I want my python script to be able to decode utf-8 encoded strings. The script works fine when called from the console and in the python interpreter. However, when I call the script as a node.js child process, I get the following error:
Traceback (most recent call last):
File "test.py", line 1, in <module>
print(b'\xe1\x83\x90'.decode("utf-8"))
File "C:\Program Files\Python38\lib\encodings\cp1252.py", line 19, in encode
return codecs.charmap_encode(input,self.errors,encoding_table)[0]

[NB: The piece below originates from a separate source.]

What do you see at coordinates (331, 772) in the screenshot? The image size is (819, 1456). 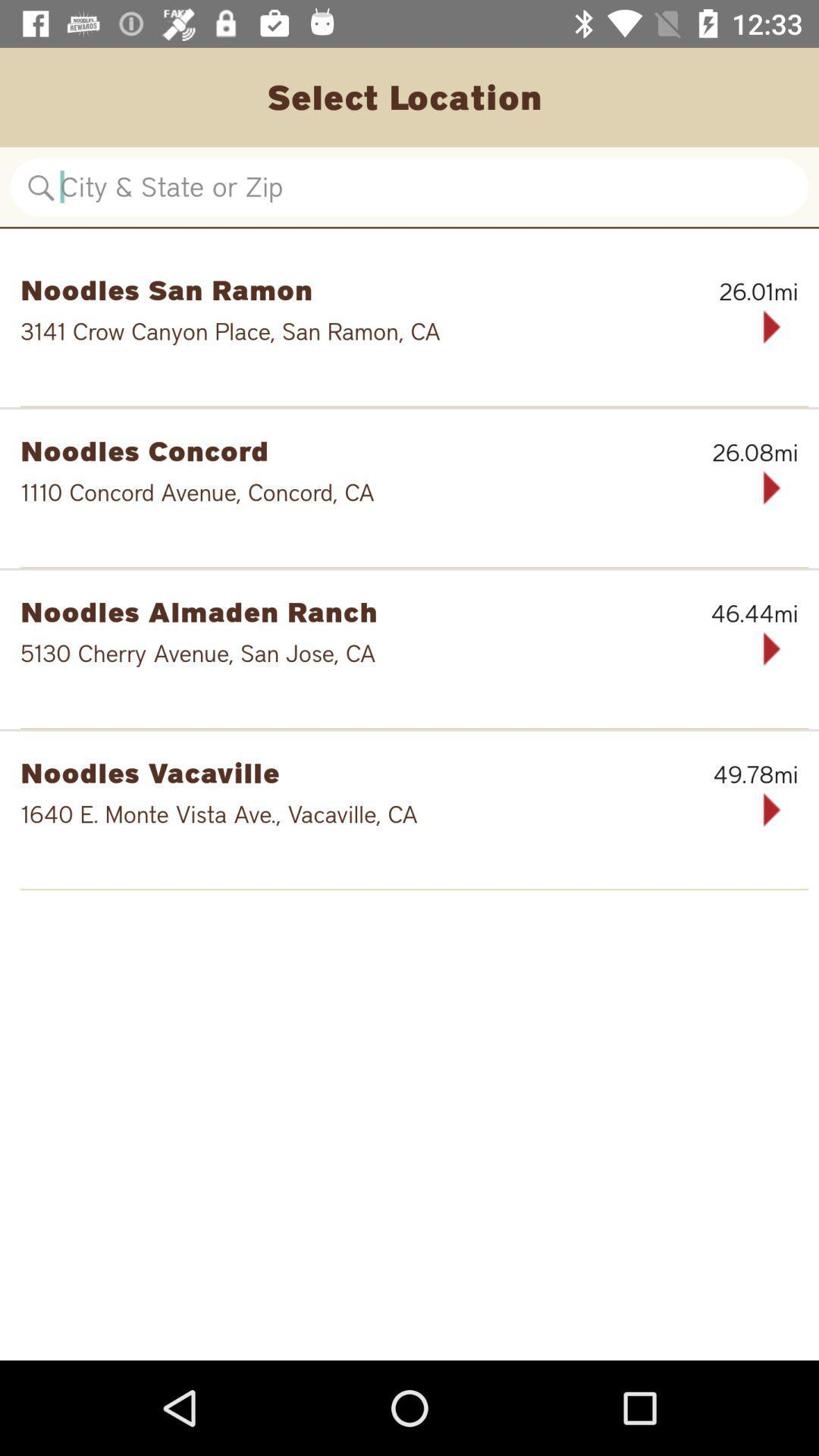 I see `the item next to the 49.78mi` at bounding box center [331, 772].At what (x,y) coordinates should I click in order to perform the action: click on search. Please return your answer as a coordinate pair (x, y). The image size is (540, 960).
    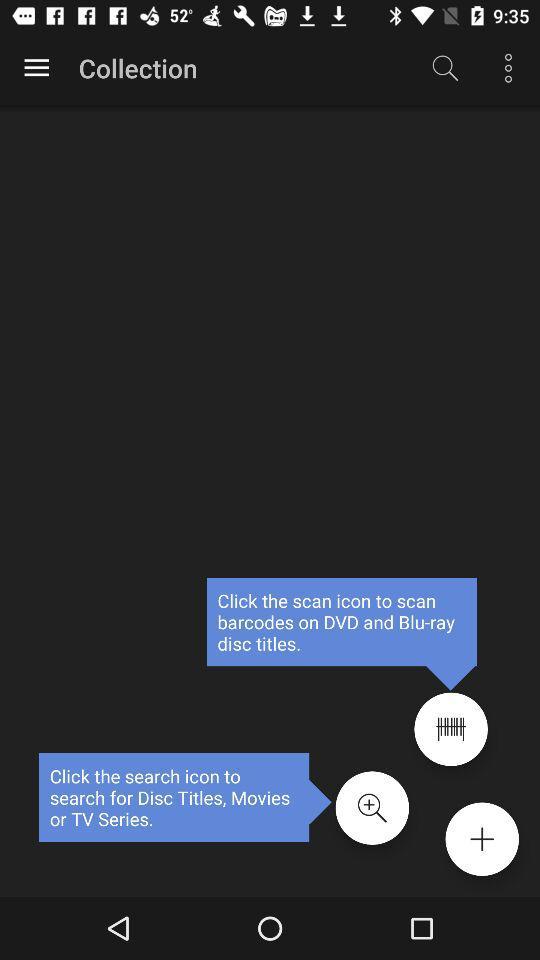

UnicodeEncodeError: 'charmap' codec can't encode character '\u10d0' in position 0: character maps to <undefined>
My node.js file (index.js) looks like this:
const spawn = require("child_process").spawn;
const python = spawn("python", ["test.py"]);
python.stdout.pipe(process.stdout);
python.stderr.pipe(process.stdout)
My python file (test.py) looks like this:
print(b'\xe1\x83\x90'.decode("utf-8"))
Edit:
Working code:
import sys
sys.stdout.reconfigure(encoding='utf-8')
print(b'\xe1\x83\x90'.decode())
We can use print(sys.stdout.encoding)
to check the encoding of sys.stdout.
For some reason, encoding of stdout was changed to "cp1252" (I assume by node.js?), and this line of code changes it back to "utf-8". Printing a utf-8 string when stdout was encoded with cp1252 was the problem.